When we moved from the big house it was because someone forgot to check on things and suddenly the lease on the land which had been 99 years long was...up, so the house and land reverted back to the descendants of the original owner.  Drastic news for my parents, they had only a couple of weeks to rehouse their family, so we ended up in a terraced cottage with no electricity connected, no bathroom and cockroaches carpeting the floors like shiny black linoleum.  It was a massive shock for my mother as she struggled to make a home for us.  My dad chopped-up the piano to make her a display bookcase and every Friday evening the zinc bath was unhooked from a wall outside in the yard, brought in by the fire and filled with buckets of water heated in an old boiler, for her to take the first bath.  It can only have been huge disappointment to her, she'd been brought up in a family who had been used to servants.

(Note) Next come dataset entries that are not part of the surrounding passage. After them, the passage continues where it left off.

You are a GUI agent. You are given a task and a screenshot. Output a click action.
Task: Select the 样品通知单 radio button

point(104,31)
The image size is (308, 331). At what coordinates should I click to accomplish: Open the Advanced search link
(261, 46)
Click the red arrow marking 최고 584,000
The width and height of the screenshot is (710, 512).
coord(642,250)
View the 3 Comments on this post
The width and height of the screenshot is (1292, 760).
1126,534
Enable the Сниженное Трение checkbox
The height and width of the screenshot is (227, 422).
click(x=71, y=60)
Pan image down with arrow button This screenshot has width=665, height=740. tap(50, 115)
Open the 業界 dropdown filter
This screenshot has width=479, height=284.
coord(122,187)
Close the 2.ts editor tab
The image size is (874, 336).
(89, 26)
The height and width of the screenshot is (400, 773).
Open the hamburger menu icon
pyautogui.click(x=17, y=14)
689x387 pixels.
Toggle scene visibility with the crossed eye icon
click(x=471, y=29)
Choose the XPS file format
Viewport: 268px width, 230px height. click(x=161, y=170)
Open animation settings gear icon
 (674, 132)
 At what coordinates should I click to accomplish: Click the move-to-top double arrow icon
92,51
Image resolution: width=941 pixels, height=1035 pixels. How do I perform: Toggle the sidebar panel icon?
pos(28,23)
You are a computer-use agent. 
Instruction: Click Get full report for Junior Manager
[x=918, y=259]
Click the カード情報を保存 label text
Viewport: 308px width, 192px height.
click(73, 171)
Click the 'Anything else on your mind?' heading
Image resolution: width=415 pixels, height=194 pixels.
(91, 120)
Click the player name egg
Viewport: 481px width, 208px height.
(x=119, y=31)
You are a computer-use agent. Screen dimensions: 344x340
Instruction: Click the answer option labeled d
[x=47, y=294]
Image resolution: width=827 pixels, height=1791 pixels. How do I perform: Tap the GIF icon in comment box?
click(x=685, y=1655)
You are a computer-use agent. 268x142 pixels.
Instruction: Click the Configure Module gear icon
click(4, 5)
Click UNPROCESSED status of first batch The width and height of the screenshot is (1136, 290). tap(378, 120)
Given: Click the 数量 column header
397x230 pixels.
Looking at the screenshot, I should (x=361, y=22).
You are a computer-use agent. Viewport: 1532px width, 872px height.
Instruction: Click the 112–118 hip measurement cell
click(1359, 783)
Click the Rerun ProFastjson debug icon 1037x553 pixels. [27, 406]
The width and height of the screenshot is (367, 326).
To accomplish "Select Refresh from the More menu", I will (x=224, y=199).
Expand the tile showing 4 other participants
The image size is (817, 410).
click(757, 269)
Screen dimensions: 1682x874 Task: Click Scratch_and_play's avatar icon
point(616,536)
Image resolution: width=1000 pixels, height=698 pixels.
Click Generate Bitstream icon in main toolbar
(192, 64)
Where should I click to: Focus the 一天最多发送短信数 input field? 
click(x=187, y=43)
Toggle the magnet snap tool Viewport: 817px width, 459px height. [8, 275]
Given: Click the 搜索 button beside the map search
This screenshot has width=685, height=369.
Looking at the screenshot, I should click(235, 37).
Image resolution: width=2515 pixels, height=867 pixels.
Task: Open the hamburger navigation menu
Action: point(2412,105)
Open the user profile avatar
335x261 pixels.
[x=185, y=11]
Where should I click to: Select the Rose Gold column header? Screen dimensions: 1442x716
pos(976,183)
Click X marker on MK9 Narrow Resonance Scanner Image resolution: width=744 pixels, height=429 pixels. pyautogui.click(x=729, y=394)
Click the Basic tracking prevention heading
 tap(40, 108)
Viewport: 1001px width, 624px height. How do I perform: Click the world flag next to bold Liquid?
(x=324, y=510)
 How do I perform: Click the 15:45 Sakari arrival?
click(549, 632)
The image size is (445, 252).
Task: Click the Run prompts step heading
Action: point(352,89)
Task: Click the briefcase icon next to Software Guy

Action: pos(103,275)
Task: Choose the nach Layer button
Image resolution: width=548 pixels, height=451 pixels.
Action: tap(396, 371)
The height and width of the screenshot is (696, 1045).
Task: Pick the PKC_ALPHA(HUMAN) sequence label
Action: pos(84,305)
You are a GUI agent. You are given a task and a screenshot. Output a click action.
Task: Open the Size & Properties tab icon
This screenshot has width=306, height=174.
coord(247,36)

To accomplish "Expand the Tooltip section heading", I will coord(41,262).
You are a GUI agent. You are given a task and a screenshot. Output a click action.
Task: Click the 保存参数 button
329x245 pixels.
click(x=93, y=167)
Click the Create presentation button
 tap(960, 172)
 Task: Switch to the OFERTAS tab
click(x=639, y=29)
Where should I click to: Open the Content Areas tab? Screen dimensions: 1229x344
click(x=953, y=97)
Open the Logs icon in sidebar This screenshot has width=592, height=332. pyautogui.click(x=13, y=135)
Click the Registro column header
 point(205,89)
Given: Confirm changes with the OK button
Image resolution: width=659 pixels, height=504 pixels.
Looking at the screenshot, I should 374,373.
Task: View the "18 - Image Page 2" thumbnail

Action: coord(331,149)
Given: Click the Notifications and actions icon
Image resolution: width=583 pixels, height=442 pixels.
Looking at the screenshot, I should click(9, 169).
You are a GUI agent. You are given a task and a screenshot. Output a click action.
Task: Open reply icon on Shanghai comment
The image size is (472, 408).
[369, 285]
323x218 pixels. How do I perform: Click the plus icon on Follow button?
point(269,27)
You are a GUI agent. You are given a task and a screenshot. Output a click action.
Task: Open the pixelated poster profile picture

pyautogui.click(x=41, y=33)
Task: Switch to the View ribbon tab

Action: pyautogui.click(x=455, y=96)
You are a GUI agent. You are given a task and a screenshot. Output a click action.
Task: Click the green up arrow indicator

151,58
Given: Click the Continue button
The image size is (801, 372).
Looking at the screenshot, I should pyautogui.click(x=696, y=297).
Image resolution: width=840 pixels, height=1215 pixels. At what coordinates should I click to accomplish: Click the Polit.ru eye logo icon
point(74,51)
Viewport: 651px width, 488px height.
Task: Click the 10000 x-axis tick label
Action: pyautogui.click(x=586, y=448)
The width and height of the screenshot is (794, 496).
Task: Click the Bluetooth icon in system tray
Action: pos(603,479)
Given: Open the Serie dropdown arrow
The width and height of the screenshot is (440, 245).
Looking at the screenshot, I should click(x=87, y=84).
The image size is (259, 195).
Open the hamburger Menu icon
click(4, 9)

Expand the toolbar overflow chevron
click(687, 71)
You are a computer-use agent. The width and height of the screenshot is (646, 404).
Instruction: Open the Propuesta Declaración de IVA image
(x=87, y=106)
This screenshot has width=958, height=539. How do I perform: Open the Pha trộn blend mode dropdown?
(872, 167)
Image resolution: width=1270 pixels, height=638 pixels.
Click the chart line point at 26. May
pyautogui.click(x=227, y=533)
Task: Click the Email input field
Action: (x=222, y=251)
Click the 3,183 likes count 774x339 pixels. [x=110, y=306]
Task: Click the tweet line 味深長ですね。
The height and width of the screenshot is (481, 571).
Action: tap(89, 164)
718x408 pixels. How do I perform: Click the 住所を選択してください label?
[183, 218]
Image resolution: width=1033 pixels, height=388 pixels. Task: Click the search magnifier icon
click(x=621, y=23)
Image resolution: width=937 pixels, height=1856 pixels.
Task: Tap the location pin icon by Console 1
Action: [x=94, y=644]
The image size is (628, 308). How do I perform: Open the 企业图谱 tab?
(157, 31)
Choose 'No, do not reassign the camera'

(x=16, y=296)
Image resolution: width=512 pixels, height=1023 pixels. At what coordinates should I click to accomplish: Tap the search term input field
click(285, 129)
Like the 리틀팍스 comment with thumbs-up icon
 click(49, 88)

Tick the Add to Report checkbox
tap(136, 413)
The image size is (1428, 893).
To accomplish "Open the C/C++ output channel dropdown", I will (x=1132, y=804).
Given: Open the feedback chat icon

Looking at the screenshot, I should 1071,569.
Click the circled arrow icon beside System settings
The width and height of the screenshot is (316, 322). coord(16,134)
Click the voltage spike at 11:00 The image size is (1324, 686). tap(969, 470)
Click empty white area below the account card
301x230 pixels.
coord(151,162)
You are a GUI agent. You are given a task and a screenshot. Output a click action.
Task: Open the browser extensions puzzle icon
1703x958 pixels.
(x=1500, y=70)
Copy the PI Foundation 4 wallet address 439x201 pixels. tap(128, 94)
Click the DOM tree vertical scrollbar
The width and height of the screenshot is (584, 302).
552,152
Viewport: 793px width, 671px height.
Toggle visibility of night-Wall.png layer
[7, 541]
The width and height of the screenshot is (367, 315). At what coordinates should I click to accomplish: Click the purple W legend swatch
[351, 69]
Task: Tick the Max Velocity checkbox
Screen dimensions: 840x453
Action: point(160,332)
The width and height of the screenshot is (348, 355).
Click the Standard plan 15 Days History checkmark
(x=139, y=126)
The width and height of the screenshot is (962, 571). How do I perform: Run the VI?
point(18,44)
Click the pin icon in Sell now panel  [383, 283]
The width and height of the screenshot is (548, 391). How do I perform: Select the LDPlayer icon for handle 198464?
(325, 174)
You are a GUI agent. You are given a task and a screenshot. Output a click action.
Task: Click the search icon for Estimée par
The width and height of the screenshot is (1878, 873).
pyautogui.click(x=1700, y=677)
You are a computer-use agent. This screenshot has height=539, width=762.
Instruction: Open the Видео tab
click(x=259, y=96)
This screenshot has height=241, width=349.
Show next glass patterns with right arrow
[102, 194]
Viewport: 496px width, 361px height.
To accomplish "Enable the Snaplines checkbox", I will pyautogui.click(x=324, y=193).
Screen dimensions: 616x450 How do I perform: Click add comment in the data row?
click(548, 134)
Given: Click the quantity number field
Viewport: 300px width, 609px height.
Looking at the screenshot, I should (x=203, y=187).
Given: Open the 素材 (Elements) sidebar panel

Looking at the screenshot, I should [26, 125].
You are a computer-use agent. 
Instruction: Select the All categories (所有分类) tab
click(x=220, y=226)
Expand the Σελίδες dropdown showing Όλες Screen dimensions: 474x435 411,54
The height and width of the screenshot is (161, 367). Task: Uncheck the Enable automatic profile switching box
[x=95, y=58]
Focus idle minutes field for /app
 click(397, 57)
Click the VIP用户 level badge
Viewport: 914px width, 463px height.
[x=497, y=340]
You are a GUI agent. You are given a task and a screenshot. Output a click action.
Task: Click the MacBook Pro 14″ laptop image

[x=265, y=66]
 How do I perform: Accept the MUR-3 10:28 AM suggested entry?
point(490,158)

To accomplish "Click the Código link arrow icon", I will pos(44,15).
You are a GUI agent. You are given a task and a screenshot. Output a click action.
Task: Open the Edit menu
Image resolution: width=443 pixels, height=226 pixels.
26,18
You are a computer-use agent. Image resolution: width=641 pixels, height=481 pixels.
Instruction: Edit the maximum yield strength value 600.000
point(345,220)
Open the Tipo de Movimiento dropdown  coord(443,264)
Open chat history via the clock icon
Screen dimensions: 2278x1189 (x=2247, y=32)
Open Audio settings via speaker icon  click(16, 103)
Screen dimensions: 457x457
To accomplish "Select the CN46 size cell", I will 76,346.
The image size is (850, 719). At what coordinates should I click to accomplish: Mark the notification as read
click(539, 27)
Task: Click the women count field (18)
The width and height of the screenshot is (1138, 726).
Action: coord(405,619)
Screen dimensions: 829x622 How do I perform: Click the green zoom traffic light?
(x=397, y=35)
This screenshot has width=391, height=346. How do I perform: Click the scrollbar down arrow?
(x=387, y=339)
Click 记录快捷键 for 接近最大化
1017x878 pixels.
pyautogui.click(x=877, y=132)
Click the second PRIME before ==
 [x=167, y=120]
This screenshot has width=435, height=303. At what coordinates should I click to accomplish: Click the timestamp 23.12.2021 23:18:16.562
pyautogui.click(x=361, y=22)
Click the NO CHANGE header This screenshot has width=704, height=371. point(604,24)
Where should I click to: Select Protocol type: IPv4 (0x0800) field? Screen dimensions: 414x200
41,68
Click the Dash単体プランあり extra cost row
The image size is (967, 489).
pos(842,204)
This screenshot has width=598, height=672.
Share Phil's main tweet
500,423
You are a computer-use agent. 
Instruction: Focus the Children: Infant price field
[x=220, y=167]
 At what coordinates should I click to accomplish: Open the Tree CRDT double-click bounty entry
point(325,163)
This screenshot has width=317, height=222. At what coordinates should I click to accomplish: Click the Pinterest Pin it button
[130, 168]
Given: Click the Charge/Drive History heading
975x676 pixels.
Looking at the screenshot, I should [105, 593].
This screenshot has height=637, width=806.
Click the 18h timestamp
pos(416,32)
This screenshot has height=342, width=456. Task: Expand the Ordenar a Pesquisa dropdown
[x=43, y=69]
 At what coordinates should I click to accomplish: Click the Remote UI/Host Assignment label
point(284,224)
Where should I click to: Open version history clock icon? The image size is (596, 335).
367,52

My sister who was twelve years older than me and was used to her own room in the big house, now had to share her space with me, a five year old.  But, how glad we were of each others company, on those first few nights when the candles were blown out, leaving only a night-light in it's saucer of water flickering in the cold darkness and there began a wailing and crying coming through the walls from our next door neighbours.  Banging on the adjoining wall was our neighbour's adult son suffering, we were told later from schizophrenia, he couldn't sleep because of the voices, but in the dark strangeness of this old cottage it seemed like we had moved into Bedlam itself.  The stairs ran adjacent to each other in the terrace and we later heard the old man from the other side stumbling up his staircase talking and talking to himself, we were hemmed in by people who had lost their minds its seemed.
 Some weeks later after he had been taken away to a hospital we learnt the story of our neighbours son, he'd been jilted at the altar by his fiancée, and back in 1954 they knew very little about schizophrenia and the connection severe stress can play in its development.
We never did find out anything at all about our neighbour the other side, apart from the fact that he was an old man living alone, who shunned contact, he never spoke to anyone except his imaginary companions.  His garden was a complete tangle of raspberry plants, so dense, that one day when I'd illicitly climbed over the wall separating our gardens so I could gorge on his luscious raspberries, crimson and jewel-like and all the more delicious in their pilfering, I was completely invisible to him when he trundled along the path with not more than a couple of yards between us, still having an animated conversation with his invisible companions.